Scump says he was fined by the Call of Duty League for a sponsored stream

Scump and FormaL

Another big step towards a players association in the Call of Duty League appears to have been taken following OpTic Chicago’s Seth ‘Scump’ Abner’s claims that the CDL fined him for doing a sponsored stream during the offseason.

Throughout the Call of Duty League’s inaugural season, it became apparent that fines were being issued to players for certain conduct, which appeared to include being critical of the game or the league. One of the most high-profile instances of this was when Seattle Surge’s Sam ‘Octane’ Larew was fined in July for calling out the league because his team was forced to play a man down against London Royal Ravens due to connection issues.

However, the issue has raised its head again after Scump tweeted during Black Ops Cold War’s launch weekend that he has a fine incoming after expressing his frustration at the fact the game was shipped without a ranked mode. This is despite the former world champion also tweeting around the same time that he loves Black Ops Cold War.

As discourse began to grow around his fine, Scump also reveals that he previously got fined for doing a sponsored stream playing mobile RPG Raid Shadow Legends during the offseason.

Scump then claims that prior to the inaugural season of the Call of Duty League, players were told to sign a contract with the league and were not given the opportunity to consult lawyers before doing so. He alleges the league informed players that if they didn’t sign, they would not be allowed to compete at the CDL Launch Weekend in Minnesota.
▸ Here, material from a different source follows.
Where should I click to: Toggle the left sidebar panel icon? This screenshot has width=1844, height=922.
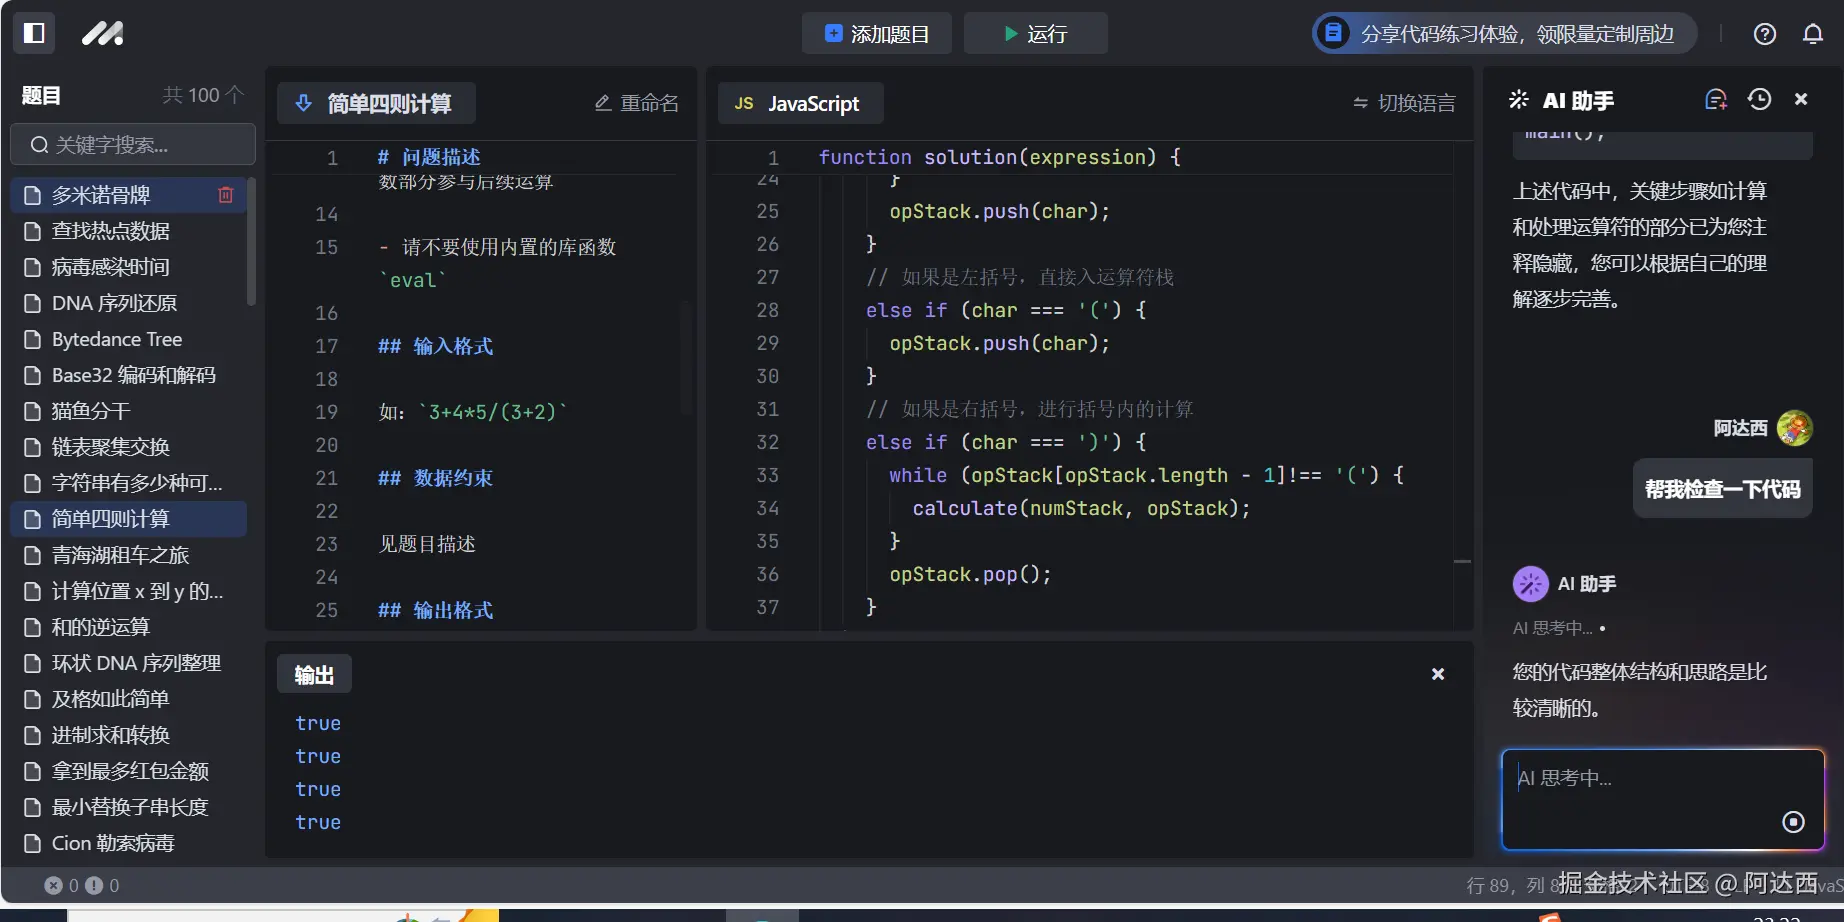34,33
This kind of contract appears to have also cropped up in Activision Blizzard’s other franchised esports competition, the Overwatch League. Former Dallas Fuel player Brandon ‘Seagull’ Larndon says he was told to sign a similar contract which included clauses “signing away my rights to my streaming platform and the right to criticize the game ‘Overwatch’”.

Scump’s public outing of the CDL’s restrictive terms have now reignited calls for a players association. One of the biggest advocates for unionisation, Dallas Empire’s Ian ‘Crimsix’ Porter, took a cryptic snipe at Scump following his tweets that seemed to suggest the OpTic Chicago star was the only player not to agree to a players association in the past.

In response to Crimsix, Scump says he is now “in” after discussing the issues with fellow Call of Duty pro James ‘Clayster’ Eubanks.

With a movement towards a players association appearing to mobilise yet again, and industry veterans like Crimsix, Clayster, and Scump all in agreement that things need to change, there could be some interesting discussions between the players and Activision Blizzard around the corner – if the pros can finally iron out the creases and unionise.

Activision Blizzard has been contacted for comment on Scump’s claims.